— Required work —
Go through the entries below and pick out every line with "tweet".

Segment Start: Task material

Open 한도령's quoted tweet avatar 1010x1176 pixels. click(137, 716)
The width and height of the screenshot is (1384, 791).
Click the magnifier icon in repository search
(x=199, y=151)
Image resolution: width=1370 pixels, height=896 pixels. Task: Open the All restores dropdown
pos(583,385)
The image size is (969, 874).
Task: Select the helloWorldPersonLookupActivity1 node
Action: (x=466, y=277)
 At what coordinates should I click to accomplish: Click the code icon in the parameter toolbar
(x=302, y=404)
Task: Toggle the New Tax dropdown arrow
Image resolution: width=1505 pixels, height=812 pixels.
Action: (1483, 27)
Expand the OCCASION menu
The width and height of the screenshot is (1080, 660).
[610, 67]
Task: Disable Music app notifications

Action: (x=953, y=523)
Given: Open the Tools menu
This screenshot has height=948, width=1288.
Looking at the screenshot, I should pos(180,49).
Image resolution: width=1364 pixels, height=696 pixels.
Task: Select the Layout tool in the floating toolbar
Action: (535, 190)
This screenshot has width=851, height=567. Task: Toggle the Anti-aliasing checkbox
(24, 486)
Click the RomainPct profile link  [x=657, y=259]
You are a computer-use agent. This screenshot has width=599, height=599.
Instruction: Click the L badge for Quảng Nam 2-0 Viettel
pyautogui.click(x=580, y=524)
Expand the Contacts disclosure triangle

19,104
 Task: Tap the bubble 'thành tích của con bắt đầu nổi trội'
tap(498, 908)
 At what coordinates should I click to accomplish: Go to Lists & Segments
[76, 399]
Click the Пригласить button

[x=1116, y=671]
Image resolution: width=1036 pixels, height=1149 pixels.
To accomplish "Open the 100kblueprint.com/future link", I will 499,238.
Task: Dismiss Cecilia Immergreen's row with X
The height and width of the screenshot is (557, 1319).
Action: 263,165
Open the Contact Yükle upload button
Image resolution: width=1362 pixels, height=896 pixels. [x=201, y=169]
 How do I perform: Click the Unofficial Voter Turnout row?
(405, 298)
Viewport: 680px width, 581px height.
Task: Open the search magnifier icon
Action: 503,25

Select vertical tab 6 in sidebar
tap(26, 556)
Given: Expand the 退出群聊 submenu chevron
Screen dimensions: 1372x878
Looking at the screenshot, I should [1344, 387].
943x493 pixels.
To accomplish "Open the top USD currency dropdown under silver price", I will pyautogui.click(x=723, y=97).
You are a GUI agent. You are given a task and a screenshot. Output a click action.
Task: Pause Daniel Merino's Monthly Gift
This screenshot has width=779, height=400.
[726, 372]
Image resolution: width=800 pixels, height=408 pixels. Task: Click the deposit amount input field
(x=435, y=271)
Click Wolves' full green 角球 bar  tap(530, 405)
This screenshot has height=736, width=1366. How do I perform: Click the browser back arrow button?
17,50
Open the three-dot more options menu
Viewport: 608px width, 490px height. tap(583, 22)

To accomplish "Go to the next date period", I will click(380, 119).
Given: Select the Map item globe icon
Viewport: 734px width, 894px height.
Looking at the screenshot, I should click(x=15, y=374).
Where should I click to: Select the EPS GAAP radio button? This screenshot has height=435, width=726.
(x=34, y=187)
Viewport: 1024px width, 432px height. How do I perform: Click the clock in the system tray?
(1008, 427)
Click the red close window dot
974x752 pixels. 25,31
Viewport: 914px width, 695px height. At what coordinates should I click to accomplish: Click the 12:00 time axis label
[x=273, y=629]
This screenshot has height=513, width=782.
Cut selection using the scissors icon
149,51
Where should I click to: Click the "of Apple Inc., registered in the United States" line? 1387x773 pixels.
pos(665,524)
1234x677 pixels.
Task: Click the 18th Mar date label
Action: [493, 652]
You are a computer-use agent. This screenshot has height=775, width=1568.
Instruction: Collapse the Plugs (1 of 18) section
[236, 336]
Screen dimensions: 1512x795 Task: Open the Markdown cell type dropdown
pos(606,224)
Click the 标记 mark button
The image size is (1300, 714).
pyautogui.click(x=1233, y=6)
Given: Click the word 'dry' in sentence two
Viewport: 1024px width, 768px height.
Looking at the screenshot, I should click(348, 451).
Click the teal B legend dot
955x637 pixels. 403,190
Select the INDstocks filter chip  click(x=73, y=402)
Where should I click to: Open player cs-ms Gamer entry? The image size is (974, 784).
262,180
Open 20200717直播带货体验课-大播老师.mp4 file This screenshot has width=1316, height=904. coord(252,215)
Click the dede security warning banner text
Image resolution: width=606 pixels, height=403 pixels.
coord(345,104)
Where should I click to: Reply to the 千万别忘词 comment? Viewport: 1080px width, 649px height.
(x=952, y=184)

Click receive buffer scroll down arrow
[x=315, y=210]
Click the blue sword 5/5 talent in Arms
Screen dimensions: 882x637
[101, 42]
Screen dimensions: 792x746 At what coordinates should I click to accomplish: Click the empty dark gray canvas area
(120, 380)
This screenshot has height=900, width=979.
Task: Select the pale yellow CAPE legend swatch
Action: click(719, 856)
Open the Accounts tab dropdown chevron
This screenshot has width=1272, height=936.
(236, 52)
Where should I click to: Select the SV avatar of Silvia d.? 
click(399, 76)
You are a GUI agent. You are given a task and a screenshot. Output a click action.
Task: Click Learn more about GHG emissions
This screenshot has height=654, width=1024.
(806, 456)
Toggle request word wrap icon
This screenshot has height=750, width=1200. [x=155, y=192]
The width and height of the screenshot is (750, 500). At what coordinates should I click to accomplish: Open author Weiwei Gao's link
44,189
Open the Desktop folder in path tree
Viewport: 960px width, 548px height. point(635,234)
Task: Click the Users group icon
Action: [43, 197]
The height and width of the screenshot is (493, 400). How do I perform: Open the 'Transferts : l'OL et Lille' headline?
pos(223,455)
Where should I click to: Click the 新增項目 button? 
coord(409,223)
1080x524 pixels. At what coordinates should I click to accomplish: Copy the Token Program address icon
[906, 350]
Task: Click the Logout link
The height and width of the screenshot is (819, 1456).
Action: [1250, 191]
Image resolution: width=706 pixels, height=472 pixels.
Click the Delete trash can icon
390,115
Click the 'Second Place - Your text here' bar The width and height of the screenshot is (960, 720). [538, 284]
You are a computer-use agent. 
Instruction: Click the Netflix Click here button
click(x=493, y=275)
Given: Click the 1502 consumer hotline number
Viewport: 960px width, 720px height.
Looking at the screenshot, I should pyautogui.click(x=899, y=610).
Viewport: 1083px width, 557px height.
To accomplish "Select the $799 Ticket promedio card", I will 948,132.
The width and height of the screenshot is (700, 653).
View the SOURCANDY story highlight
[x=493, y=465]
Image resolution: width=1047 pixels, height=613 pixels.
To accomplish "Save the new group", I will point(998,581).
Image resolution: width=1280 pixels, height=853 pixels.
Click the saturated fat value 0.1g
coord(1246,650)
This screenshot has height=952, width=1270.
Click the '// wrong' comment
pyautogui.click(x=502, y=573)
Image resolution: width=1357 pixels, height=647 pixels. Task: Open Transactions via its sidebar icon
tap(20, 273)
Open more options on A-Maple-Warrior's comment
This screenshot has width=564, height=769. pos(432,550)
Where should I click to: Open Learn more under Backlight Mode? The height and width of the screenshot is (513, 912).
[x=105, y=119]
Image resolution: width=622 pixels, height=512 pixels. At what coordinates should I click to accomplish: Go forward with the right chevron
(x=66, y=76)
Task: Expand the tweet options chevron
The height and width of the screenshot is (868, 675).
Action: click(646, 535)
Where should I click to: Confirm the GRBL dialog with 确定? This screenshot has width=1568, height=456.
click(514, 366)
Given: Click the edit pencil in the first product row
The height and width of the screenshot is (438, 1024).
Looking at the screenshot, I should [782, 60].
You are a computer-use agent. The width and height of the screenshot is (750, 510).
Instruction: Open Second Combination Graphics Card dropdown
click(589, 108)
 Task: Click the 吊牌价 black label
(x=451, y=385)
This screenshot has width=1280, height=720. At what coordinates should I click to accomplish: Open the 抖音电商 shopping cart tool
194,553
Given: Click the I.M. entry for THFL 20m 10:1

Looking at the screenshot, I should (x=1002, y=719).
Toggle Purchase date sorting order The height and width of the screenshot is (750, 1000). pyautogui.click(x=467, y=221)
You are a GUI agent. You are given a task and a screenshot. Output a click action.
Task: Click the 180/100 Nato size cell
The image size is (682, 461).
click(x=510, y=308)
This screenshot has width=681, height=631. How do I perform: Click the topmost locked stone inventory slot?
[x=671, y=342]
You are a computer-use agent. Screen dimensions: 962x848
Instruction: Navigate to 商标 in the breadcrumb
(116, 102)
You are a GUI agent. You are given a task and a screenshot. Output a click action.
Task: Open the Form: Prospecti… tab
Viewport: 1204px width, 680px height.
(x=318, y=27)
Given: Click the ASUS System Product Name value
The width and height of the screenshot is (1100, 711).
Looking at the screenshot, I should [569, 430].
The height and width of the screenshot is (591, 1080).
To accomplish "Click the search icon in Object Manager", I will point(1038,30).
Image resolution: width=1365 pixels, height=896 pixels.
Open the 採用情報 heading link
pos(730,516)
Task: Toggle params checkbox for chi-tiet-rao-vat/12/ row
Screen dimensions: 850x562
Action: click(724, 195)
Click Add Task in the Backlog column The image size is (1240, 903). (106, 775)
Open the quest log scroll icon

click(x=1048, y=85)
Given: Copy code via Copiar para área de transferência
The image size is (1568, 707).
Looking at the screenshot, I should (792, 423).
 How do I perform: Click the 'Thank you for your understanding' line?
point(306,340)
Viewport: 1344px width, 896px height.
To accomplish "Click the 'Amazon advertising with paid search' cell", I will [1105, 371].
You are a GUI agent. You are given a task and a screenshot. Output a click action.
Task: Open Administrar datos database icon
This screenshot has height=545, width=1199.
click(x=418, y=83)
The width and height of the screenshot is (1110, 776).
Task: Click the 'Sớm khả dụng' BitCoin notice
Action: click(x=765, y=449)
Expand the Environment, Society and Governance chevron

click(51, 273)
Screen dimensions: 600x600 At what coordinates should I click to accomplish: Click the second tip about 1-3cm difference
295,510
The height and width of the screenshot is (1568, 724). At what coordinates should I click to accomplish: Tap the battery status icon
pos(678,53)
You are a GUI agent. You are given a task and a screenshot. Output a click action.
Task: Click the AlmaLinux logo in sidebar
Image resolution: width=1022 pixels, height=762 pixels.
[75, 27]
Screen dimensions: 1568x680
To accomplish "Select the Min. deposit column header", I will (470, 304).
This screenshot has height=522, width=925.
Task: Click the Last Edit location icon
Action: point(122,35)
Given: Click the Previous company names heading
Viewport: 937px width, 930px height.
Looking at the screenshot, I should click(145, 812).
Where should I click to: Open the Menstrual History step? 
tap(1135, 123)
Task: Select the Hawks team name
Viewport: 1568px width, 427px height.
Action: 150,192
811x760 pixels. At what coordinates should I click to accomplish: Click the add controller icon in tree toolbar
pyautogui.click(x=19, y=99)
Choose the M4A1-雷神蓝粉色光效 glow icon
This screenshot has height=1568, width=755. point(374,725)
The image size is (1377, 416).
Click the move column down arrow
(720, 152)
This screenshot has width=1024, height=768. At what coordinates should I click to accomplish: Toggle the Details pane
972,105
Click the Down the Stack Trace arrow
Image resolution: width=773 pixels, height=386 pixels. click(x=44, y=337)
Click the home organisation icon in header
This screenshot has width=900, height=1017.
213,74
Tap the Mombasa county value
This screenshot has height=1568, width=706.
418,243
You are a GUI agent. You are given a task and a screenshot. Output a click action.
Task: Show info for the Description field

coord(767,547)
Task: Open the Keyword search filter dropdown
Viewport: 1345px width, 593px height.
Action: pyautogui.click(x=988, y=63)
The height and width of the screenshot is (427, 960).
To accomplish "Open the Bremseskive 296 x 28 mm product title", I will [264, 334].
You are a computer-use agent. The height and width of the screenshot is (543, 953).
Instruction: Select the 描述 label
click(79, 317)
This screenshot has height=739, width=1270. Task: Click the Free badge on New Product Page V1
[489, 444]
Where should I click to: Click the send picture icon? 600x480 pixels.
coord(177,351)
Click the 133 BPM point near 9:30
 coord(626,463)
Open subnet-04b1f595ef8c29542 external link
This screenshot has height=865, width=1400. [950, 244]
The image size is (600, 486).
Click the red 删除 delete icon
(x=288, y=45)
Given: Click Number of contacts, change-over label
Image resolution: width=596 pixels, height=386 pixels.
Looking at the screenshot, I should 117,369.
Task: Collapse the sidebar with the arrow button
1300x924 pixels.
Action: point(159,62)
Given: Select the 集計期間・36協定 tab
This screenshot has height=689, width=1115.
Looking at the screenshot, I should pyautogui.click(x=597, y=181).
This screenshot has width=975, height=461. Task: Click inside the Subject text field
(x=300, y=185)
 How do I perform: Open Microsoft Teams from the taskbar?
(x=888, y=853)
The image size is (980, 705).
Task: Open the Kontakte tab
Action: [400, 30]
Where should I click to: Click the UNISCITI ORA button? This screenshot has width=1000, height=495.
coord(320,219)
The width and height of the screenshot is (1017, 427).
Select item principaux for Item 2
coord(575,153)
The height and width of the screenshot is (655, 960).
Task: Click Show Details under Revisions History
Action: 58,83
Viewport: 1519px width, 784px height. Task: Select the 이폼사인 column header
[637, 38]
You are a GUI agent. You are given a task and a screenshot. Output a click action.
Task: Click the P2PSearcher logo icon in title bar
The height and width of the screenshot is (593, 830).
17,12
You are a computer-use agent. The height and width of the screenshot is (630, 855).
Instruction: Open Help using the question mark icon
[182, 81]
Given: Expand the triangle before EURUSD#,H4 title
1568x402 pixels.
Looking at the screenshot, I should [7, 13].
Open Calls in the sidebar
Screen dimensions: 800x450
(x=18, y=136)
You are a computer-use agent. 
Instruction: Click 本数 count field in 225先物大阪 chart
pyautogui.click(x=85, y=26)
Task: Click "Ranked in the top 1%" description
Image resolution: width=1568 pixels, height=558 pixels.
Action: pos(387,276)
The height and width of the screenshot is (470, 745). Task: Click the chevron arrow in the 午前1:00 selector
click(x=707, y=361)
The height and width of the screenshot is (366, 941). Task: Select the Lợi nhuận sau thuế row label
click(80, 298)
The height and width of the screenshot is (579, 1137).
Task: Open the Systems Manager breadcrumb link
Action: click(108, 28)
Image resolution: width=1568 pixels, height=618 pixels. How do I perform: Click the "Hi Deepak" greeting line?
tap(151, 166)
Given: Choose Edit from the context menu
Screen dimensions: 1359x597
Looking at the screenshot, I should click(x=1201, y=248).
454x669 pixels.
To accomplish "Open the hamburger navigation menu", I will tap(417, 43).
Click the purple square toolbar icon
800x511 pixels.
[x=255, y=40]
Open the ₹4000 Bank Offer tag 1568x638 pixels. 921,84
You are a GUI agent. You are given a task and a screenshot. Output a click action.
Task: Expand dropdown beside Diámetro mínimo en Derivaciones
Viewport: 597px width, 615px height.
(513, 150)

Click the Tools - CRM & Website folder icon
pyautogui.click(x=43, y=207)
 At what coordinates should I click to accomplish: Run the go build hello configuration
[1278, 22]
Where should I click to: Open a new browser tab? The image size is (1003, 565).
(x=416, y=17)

Segment End: Task material

— Result of the task —
Open 한도령's quoted tweet avatar 1010x1176 pixels. click(137, 716)
Task: Expand the tweet options chevron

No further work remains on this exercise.